● Dataset entries
◆ ◆ ◆

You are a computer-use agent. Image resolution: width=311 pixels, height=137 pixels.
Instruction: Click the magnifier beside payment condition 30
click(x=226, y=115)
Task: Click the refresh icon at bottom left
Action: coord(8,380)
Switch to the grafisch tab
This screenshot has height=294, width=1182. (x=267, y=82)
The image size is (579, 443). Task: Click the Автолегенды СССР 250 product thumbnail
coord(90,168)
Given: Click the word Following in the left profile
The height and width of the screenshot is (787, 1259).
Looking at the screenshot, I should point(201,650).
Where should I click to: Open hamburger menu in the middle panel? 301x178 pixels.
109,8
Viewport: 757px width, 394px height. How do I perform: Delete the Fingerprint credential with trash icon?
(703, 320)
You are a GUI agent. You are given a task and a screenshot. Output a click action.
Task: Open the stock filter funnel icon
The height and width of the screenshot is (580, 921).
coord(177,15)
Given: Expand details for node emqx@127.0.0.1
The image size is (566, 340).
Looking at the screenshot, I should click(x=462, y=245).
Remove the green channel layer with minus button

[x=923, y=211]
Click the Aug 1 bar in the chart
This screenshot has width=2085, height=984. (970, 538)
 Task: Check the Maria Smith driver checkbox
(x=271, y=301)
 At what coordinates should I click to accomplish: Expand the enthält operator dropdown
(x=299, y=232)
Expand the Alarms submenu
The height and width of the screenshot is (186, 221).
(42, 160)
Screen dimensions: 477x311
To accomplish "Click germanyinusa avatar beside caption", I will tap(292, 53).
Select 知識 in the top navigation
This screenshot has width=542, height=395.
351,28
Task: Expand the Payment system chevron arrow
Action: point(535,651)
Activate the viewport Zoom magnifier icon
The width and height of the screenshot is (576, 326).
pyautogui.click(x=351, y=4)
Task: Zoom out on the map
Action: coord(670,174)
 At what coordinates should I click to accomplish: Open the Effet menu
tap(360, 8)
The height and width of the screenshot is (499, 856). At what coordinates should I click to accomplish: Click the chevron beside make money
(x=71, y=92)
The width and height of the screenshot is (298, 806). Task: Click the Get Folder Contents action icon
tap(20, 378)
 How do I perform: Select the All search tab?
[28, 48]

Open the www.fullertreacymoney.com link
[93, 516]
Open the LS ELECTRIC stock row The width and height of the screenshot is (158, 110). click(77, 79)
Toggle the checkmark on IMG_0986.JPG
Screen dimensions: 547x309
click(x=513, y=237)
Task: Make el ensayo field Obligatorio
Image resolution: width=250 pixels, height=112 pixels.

◆ ◆ ◆

● Problem to solve
What is needed is an exact copy of the lines above, from the one containing "Switch to the grafisch tab" through the one containing "Task: Open the stock filter funnel icon", with nothing added.

● Solution for this task
Switch to the grafisch tab
This screenshot has height=294, width=1182. (x=267, y=82)
The image size is (579, 443). Task: Click the Автолегенды СССР 250 product thumbnail
coord(90,168)
Given: Click the word Following in the left profile
The height and width of the screenshot is (787, 1259).
Looking at the screenshot, I should point(201,650).
Where should I click to: Open hamburger menu in the middle panel? 301x178 pixels.
109,8
Viewport: 757px width, 394px height. How do I perform: Delete the Fingerprint credential with trash icon?
(703, 320)
You are a GUI agent. You are given a task and a screenshot. Output a click action.
Task: Open the stock filter funnel icon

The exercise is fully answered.